_WORK TO BE COMPLETED_
Convert the rows into a numbered list, skipping blank lines, starting at the line that contains "Task: Click Hestera's" and ending after the line that contains "Action: pos(47,128)". Omit the pictures from the answer.

_ENTRIES SUPPLIED_
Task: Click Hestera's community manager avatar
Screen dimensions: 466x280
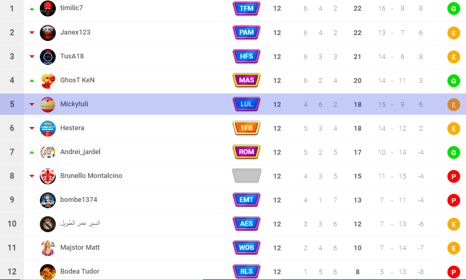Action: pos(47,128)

* * *

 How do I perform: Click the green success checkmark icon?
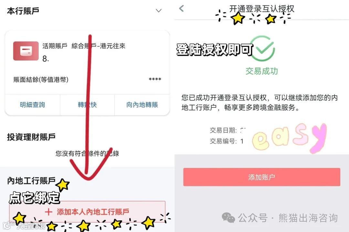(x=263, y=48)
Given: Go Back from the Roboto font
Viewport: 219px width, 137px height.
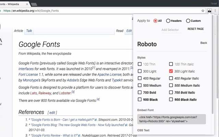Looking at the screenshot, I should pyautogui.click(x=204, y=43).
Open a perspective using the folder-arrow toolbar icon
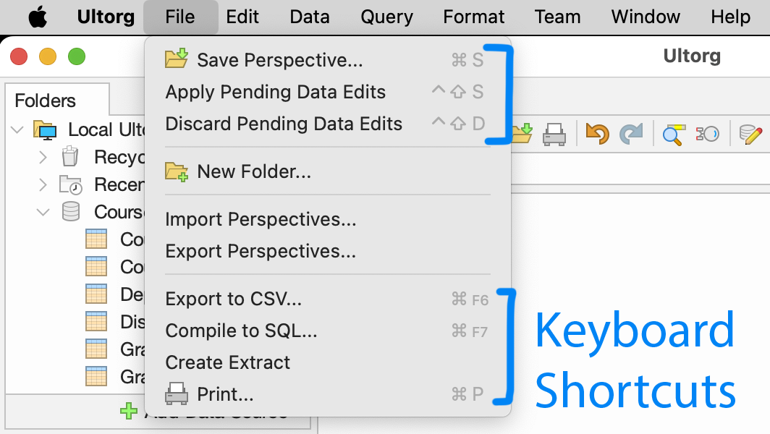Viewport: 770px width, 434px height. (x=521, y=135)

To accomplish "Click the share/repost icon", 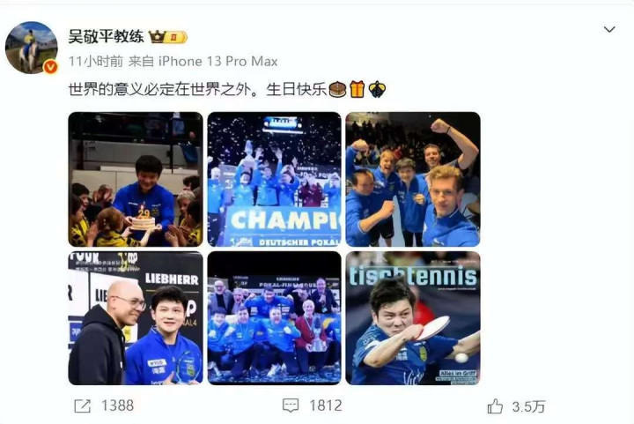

_ANSWER TO THIS PROBLEM_
1. Task: Click Hestera's community manager avatar
2. Screen dimensions: 466x280
3. Action: pos(47,128)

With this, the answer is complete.